▸ Recorded information
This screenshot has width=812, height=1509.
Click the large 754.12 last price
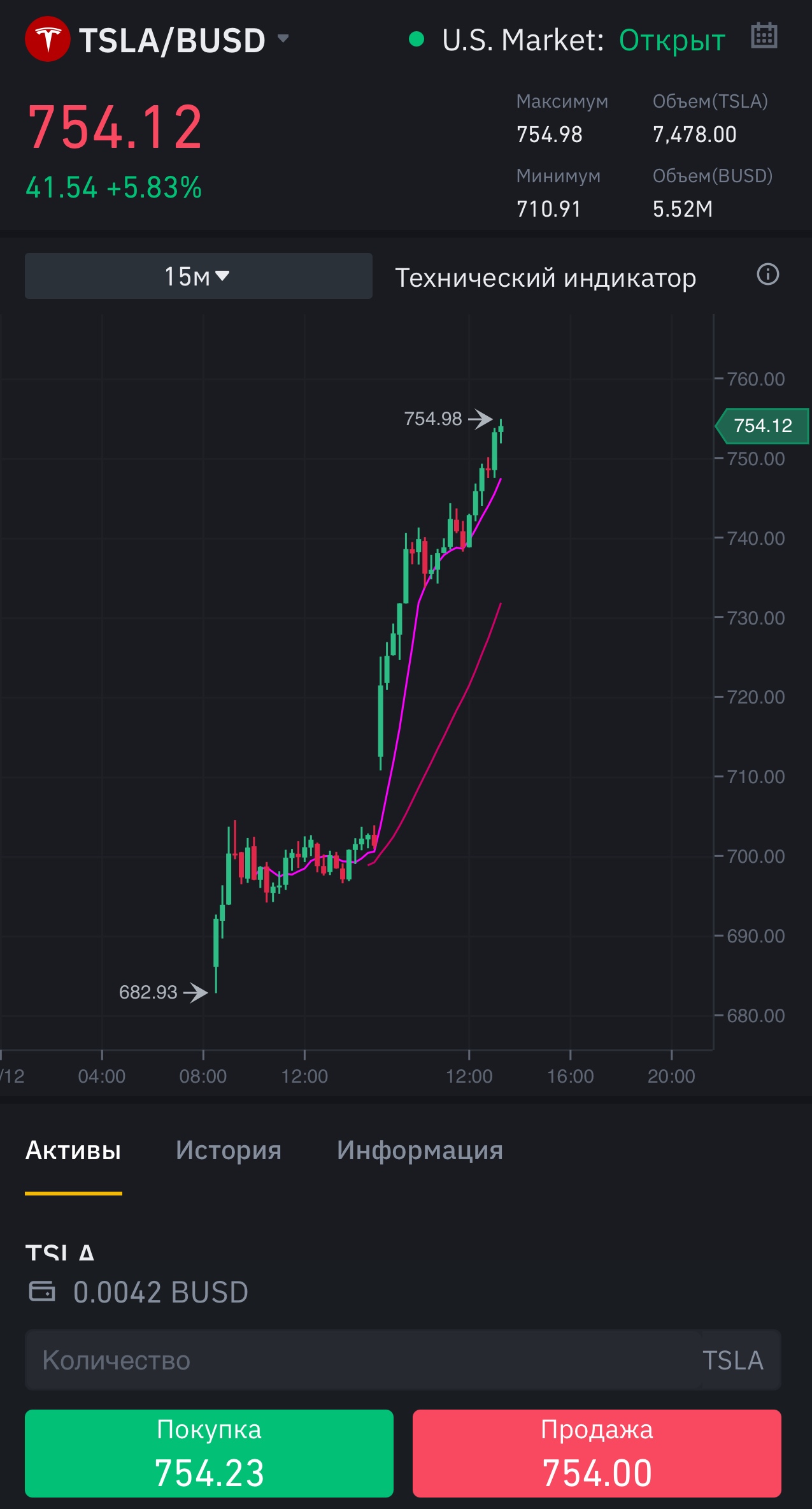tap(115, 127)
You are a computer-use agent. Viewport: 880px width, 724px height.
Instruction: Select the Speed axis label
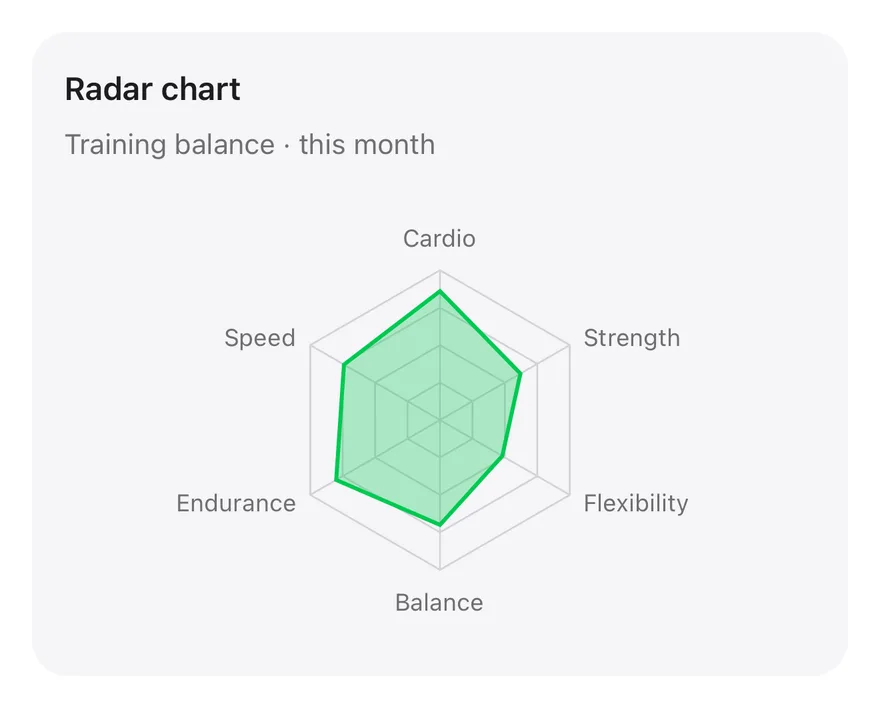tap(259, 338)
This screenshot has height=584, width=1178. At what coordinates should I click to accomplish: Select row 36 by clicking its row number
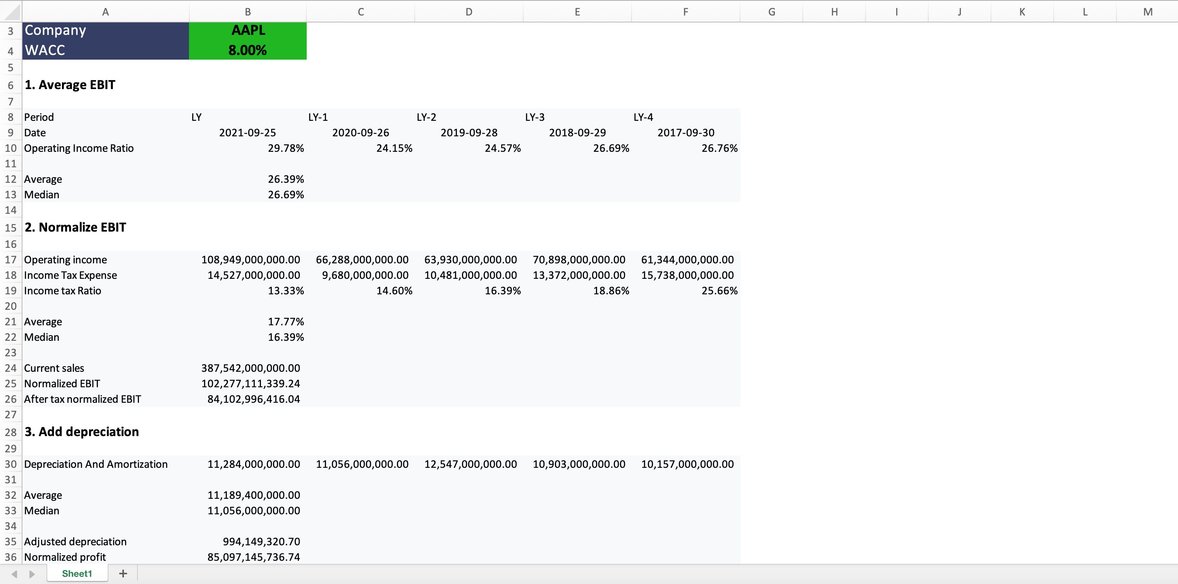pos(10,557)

▸ Task item
Reproduce exactly, without any picture, the lines from the one bearing "Click the large 754.12 last price" to the last line of the records above.

▸ Result of the exercise
Click the large 754.12 last price
tap(115, 127)
You are a computer-use agent. Viewport: 880px width, 724px height.
Instruction: Select the Speed axis label
tap(259, 338)
This screenshot has height=584, width=1178. At what coordinates should I click to accomplish: Select row 36 by clicking its row number
pos(10,557)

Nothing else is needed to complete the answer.